Vaccines: Why I Fight?


Vaccines: Why I Fight?
- Jagannath Chatterjee

I thought I needed to clear my name. I have been accused of being a problem for this group, an internet troller capable of abusing the group, being anti-vaccine, anti-fluoride, anti-AIDS, of my posts being annoying, of being indecent, of being a political entity with a hidden agenda and so on. I have been through all my posts once again and I can't say why these charges have been levelled. Probably because I have touched the raw nerve of vaccine adverse effects.
The only thing I will admit is that I have a deep mistrust about vaccines and that fluoride poisoning of ground water is a great concern that my organisation tries to address in some districts of Orissa, a state in India. My mistrust of vaccines is because I am a victim of the MMR, administered to me in the year 1979, and from which I suffered a severe adverse effect which persists to this day, 32 years later. I had slipped into what I realised now, autism spectrum disorder.
Autism was not known to doctors in India at that time, knowledge about it is still very vague here. I was paralysed for about six months, my communication skills were severely affected, my body coordination was severely disturbed, I suffered memory loss, slipped into depression, my eyesight detriorated, I suffered very severe gastro intestinal problems, had a severe bout of jaundice that returned again, I suffered chronic fatigue syndrome, severe skin ulcers, my skin lost all sensation and had peripheral neuritis.

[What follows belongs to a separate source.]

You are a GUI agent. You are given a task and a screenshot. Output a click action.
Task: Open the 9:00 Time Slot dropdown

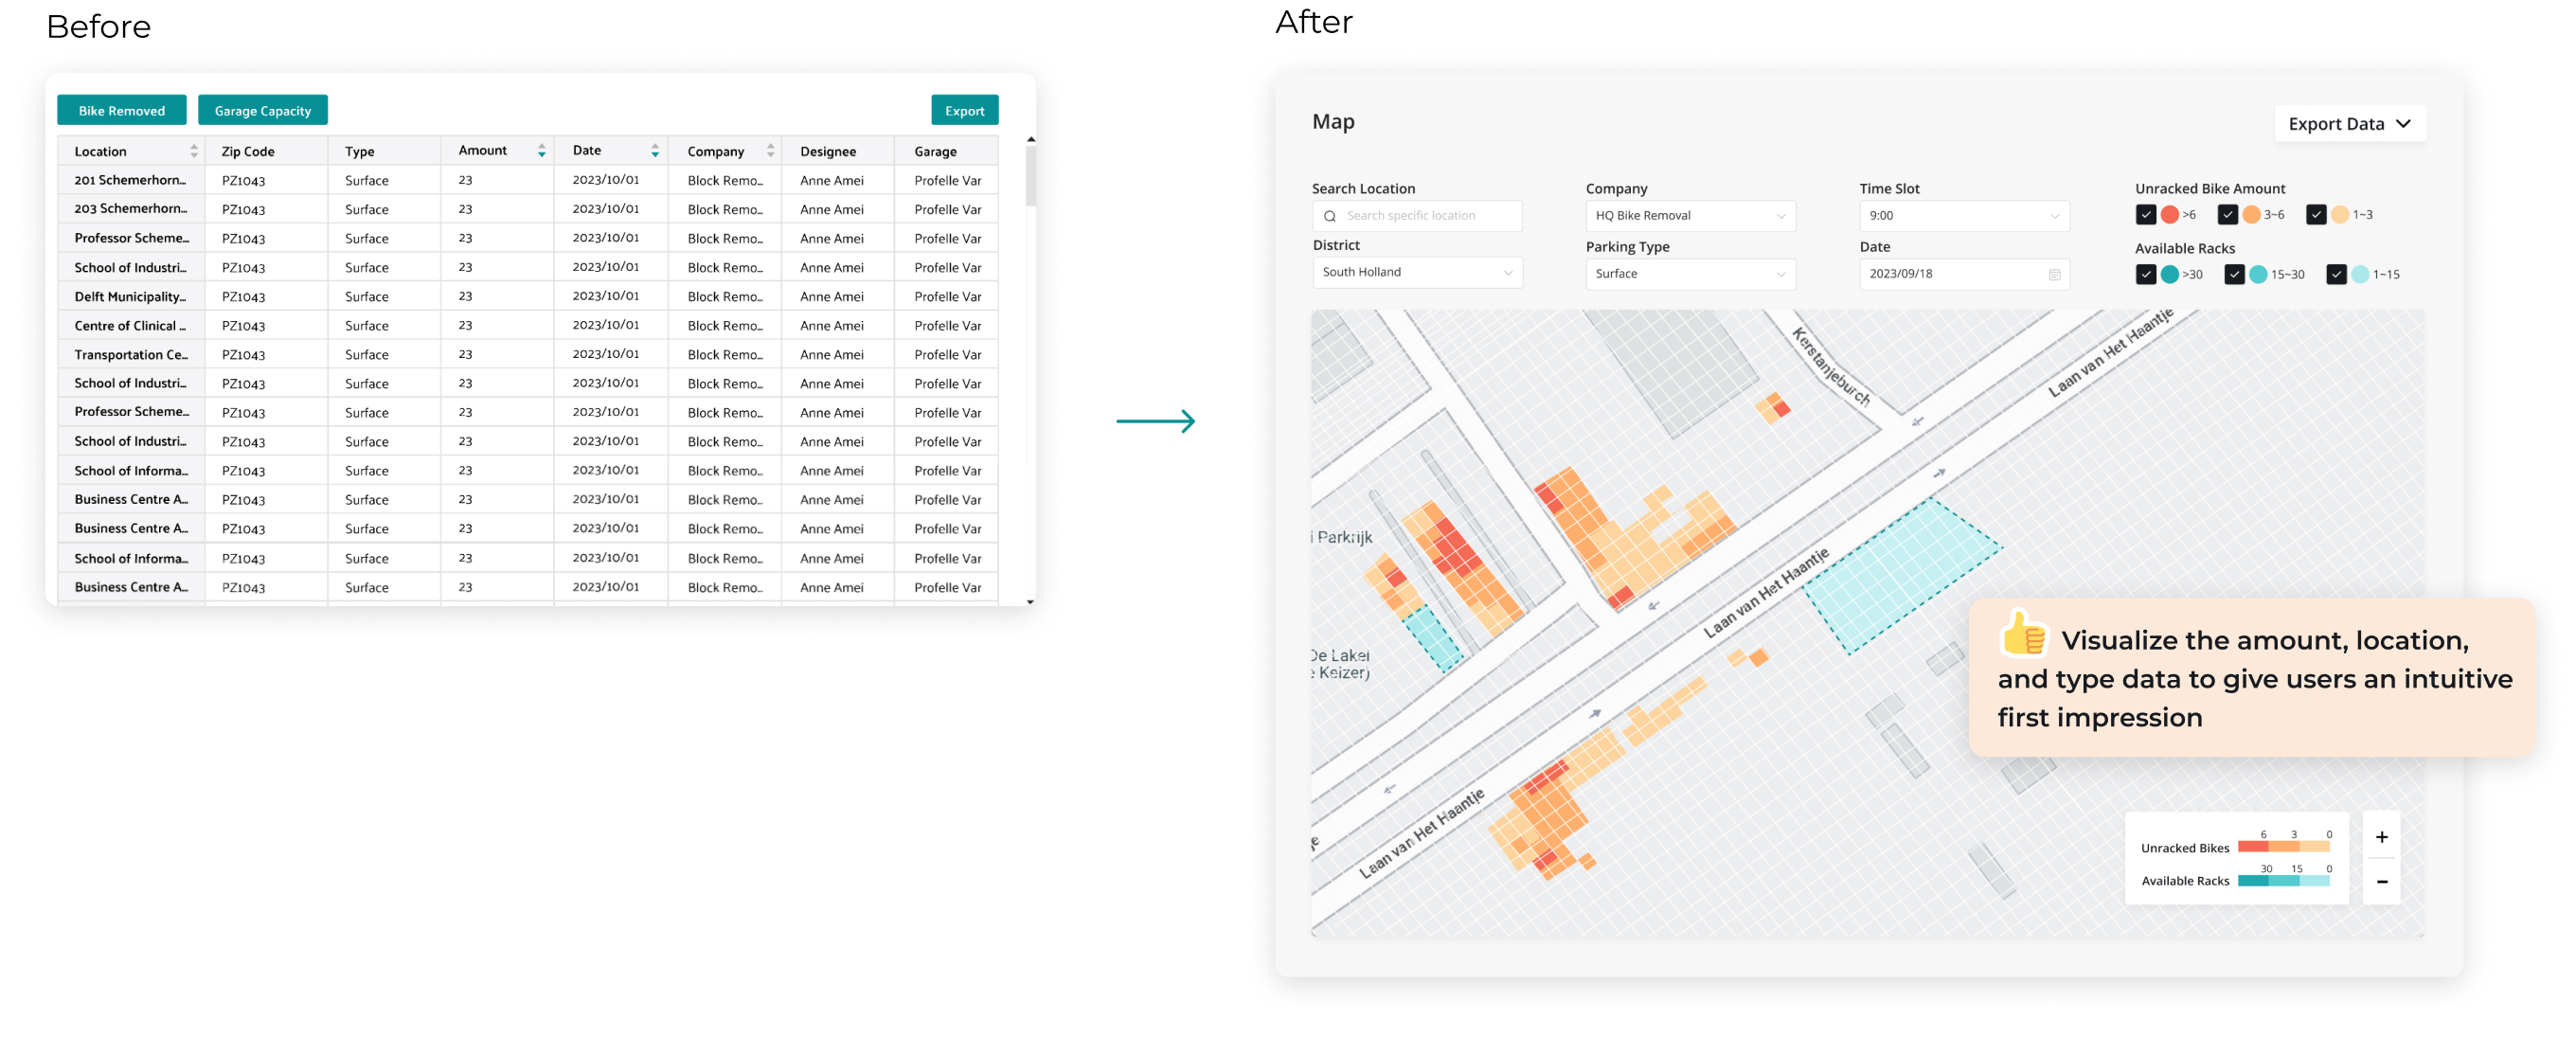point(1963,216)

My problems started from the very night of the day the vaccine was administered. I mentioned it to the doctor but he said it was not linked but could not explain the sudden deterioration in my condition. All the doctors I subsequently went to negated the vaccine connection. My problems would not heal and I went on to have seizures and insomnia, so much that I spent weeks without sleep. I was in a very pitiable condition with no help forthcoming. I was put on psychiatric medication when I developed a suicidal tendency but that only made me worse, I had the most horrible nightmares that made me fearful of the nights.
When I persisted with my vaccine causation theory I was told I was suffering from an obsessive compulsive disorder. When I persisted, the threats started coming. I was told, in no uncertain terms, that I would be refered elsewhere if I persisted further. It was then that I realised that I would have to study my own condition and somehow seek help from other sources. But I was in no condition to read, let alone research. I may mention here that I was interested in medicine since my childhood days and it was in 1979 that I was selected in the medical entrance test. I could not join because the vaccine hit me, and how!
What was my fault, that I had trusted the medical system, that I had believed my doctor and taken the vaccine?
I recovered somewhat under homeopathic and naturopathic treatments but that was a long agonising process when I had to not only deal with my pain but also my emotional state and the fact that people found me abnormal. There was no sympathy from either the doctors nor the society for whose "greater good" I had to sacrifice my health, and my career.
When I had recovered a bit I started my own research. I had only the internet, the doctors would supply me no material, I wonder if they had any. By the time I had my fill I knew I had to fight the scourge. Vaccines are perceived by the medical fraternity to be the greatest public health toll ever. For many of its subjects it is a public health hazard, worse perhaps because you are left to your fate and allegations heaped on you if you try to bring attention to the fact.
Today among other things I am on heavy medication for Irritable Bowel Syndrome, Chronic Fatigue Syndrome, Manic Depressive Disorder and Bipolar Disorder. My treatment has not only caused me a lot of pain but has also ruined my family which today suffers from severe resource crunch. My doctor friends help me with books and journals to help me with my ongoing studies. And I have the internet.
I have joined many medical groups. After the initial resistance, as I am currently facing here, doctors of India have largely listened to me as I usually follow up my initial tirade with links to medical studies. Today I am a member of various public health groups, in particular the Medico Friends Circle, the Jana Swasthya Abhiyan of which am an active member in Orissa, of Medicines Sans Frontiers, of the PHRN, and even the IAP against whom I write often grudgingly tolerate me and even distribute my mails in their groups.
I am all for public health. But vaccines, that is where I prefer to be extremely cautious.
Do you blame me?
Believe me, there are victims out there. Victims who are crying out for help. No parent would like to dub her/his child a retard unless the condition is true. On an average an autistic child, according to a study would require an investment of $32 million for a lifetime of care. In developing countries such children are left to their fate and are often kept locked up in rooms. Those families who try to treat them become bankrupt like mine.
Doctors need evidence, true. But they need a heart too. They need to listen to their patients. They need a good dose of ethics, a good understanding of how to treat human beings as human as not as case files. While interating with the community this is what I try to get across.